Bengaluru (or Bangalore) is one of India’s most thriving metropolitan cities. Its vibrant local culture and flourishing IT industry draw tourists, students, and professionals from across the country and the world.
Bangalore has many titles, known both as the ‘Silicon Valley of India,’ and as its ‘Garden City,’ the city has much to offer. While it may be known for its pubs or its restaurants, there are many major tourist hotspots in and around the city. Bangalore Palace, Lalbagh, MG Road, Cubbon Park, and Bull Temple are all well-known attractions.
However, there are plenty of other lesser known places well worth exploring. Here is a list of 11 of the more unusual things to do in Bangalore:
1. Devanahalli Fort
While most people know about Bangalore Fort, very few make the trip outside the city to visit the spectacular Devanahalli Fort. Unlike Bangalore Fort, most of it still remains, covering a vast area of 20 acres. It was originally built in 1501 by the Saluva Dynasty but was taken over by Hyder Ali. The fort was also where his famous son, Tipu Sultan was born.
Opened by Odissi dancer Protima Gauri in 1990, this modern gurukul is more a community than a school. Situated near Hesaraghatta Lake, about 30 kilometres away from Bangalore, it is the perfect place to escape the city and immerse yourself in both culture and nature. It boasts both beautifully maintained gardens, as well as temples.
3. Big Banyan Tree
Known locally as the Dodda Alada Mara, this 400-year-old tree is located just outside Bangalore in the village of Kethohalli. Several thousand aerial roots hang down from an amalgamation of small and large trees covering over 250 metres. Explore the labyrinths formed by the enormous roots, filled with pathways and brightly painted seats.
4. Jakkur Aerodrome
Visit the Jakkur Aerodrome for a wide range of exciting and engaging activities. Here you can take a ride in an aircraft to watch the city sparkling from below you, or go micro light flying over the city. Adventure junkies can also go parasailing, and much more.
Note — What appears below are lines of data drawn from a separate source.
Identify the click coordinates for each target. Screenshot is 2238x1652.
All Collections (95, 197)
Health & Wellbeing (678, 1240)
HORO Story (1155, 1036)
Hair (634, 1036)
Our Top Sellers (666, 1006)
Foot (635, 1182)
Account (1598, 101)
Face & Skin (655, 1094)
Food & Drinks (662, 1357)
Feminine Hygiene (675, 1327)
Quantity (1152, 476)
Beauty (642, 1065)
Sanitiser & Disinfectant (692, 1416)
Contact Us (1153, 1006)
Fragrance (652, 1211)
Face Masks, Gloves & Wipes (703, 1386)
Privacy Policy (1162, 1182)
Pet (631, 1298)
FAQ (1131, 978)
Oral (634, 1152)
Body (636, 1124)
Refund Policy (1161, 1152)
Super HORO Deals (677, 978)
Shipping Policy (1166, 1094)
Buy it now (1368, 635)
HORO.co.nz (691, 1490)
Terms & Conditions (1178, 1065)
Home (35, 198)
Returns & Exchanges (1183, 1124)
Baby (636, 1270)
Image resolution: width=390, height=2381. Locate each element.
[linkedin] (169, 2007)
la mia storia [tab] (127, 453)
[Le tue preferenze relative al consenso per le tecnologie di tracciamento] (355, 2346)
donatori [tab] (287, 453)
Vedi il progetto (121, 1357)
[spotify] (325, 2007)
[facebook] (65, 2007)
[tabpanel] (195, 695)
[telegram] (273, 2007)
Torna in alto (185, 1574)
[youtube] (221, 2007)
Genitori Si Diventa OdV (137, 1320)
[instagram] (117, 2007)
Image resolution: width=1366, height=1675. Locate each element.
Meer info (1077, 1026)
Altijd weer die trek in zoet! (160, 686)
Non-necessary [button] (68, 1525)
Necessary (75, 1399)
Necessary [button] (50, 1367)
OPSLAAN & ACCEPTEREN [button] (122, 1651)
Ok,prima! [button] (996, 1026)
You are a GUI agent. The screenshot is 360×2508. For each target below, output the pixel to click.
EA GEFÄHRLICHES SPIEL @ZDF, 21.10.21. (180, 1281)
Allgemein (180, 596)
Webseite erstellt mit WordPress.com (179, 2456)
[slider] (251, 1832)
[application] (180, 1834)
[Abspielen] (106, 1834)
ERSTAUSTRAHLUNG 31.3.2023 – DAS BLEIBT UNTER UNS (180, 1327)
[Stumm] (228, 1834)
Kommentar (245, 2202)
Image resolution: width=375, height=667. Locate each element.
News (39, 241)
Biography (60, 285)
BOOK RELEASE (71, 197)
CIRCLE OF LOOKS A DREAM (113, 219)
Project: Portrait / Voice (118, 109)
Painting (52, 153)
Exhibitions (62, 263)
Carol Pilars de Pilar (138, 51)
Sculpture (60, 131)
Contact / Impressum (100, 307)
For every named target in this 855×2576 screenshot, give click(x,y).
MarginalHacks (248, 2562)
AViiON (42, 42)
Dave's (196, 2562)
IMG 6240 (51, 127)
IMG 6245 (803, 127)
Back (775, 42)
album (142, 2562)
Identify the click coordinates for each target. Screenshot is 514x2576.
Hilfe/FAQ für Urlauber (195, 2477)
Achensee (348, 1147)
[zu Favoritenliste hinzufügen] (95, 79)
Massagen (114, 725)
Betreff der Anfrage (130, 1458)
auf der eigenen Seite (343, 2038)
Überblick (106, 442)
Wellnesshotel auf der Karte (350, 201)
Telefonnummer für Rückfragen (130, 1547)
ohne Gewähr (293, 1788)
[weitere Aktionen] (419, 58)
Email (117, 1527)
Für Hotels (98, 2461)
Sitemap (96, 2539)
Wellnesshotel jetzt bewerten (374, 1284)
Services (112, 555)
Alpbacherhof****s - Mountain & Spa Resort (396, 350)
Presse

5. Gardi Ustad Pehlwan Kale Bhai
This 110-year-old akhara (wrestling pit) smack in the middle of Shivajinagar is one of the few remaining spaces where kushti (traditional Persian wrestling) is practised in the city. However, in the afternoons, this gardi turns into a restaurant, serving delicious biryani and kebabs.
6. Mayo Hall
Amidst the high-rises and modern buildings of Brigade Road, sits the colonial Mayo Hall. It was built in the 1800s to honour the memory of Lord Mayo, the 4th Viceroy of India. This relic of a bygone era staunchly escaped the rush to modernity that surrounds it. Full of beautiful ornate furniture, chandeliers, stone arches, and Tuscan columns, it houses both government offices and the Kempegowda Museum.
7. Blossom Book House
One of the most beloved bookstores in Bangalore, Blossom may not be the most unusual destination on this list. Opened in 2001 and located on Church Street, Blossom is the largest second-hand bookstore in India and is a must for any book-lover. You can easily get lost in the stacks and stacks of books piled in every nook and cranny of the store. It also recently expanded to a second location nearby.
8. The Real “Malgudi”
Whether you read the short stories or watched the TV series, you might be familiar with RK Narayan’s Malgudi Days. While the town may be fictional, Narayan has said that the name is a combination of two of his favourite areas in Bangalore — Malleswaram, and Basavanagudi. These neighbourhoods still retain much of their old-world charm, with tree-lined streets and gorgeous traditional heritage homes.
9. Freedom Park
Located in what was once Bangalore’s central jail, Freedom Park is said to have been inspired by Hyde Park in London. This intriguing park is meant to be a symbol of India’s freedom and a stage for public meetings. It also has the remains of the barracks and a watchtower, along with a Jail Museum.
10. Pyramid Valley
Located just outside Bangalore, in Kebbedoddi, this international meditation center houses the world’s largest meditational pyramid. The Maitreya-Buddha Pyramid is 102 feet tall and can house over 5000 people. Nestled in a lush green valley, it also has streams and hills that make it an ideal place to relax and meditate.
11. Turahalli Forest
The Turahalli Forest Area is the last surviving forest in Bangalore city. Located off the Kanakapura Road, near Banashankari, this area is full of narrow trails, small hillocks, and dense vegetation. Vehicles have been banned inside this reserve forest, but it is a popular spot for cyclists. It also offers numerous activities for the outdoor enthusiast, such as hiking and rock-climbing.